Des stars, des séries et des gestes barrières. En pleine année Covid-19, et malgré les contraintes liées à la crise sanitaire, la troisième saison « très particulière » du festival CanneSeries baissera le rideau ce mercredi soir sur un bilan « positif », insiste Benoît Louvet.

Et le directeur du seul rendez-vous de France consacré aux séries à s’être tenu contre vents et marées cette année explique à 20 Minutes que cet épisode organisé aussi en ligne pourrait bien servir de standard pour les événements à venir. Et notamment pour la prochaine édition, du 9 au 14 avril 2021.

Les organisateurs veulent garder une partie du contenu en ligne

« Comme pour les portiques détecteurs de métaux après les premiers attentats de 2001, nos portiques sanitaires [avec contrôle de température, désinfection, etc.] vont faire partie du paysage. Personne ne saurait déjà prédire exactement dans quelle situation nous vivrons en avril prochain, mais les mesures sanitaires vont sans doute rester, sur le long terme », explique le responsable.

Jonathan Cohen, le 9 octobre 2020, au Palais des festivals de Cannes pour l'ouverture de la troisième édition du festival CanneSeries
Jonathan Cohen, le 9 octobre 2020, au Palais des festivals de Cannes pour l'ouverture de la troisième édition du festival CanneSeries - AFP

« Notre plateforme live et nos master classes en webcam vont également perdurer, même au-delà de la quatrième édition, poursuit-il. On a essayé, contraints cette année, et on l’a finalement adopté. Cela nous permet d’avoir d’avantages de contenus, avec des personnalités qui n’auraient pas pu venir à Cannes, et de toucher plus de public. »

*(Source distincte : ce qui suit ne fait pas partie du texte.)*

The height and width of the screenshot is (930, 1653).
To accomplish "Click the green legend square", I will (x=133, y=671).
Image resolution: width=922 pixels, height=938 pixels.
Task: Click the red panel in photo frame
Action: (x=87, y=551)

« Dans un contexte très compliqué »

Mardi, les organisateurs n’ont pas souhaité divulguer leurs chiffres de fréquentation. Mais, selon nos constatations, la salle du Grand auditorium a parfois eu du mal à se remplir, malgré la gratuité du festival et une jauge abaissée de 2.309 à 1.000 spectateurs, mesures de distanciation oblige. Le balcon, la zone qui peut accueillir le plus de visiteurs, n’a pas été ouvert sur plusieurs séances malgré la mise à disposition de nouvelles invitations.

Les niveaux d’affluence en ligne n’ont pas été non plus communiqués, malgré les demandes de 20 Minutes. « Ces chiffres ne pourraient être comparés à rien. L’important, c’est d’avoir pu proposer un bel événement avec des talents, avec du public dans un contexte très compliqué », insiste encore Benoît Louvet.

Les 1.200 (petites) nuitées générées par l’événement auront mis du baume au cœur aux professionnels du tourisme, minés par les annulations d’événements en cascade. « C’est déjà énorme. Ça a été du rose au milieu de la nuit. Et ça a été aussi l’occasion de rassurer peut-être sur notre capacité à accueillir des visiteurs en toute sécurité », note Christine Welter, la présidente des hôteliers de Cannes.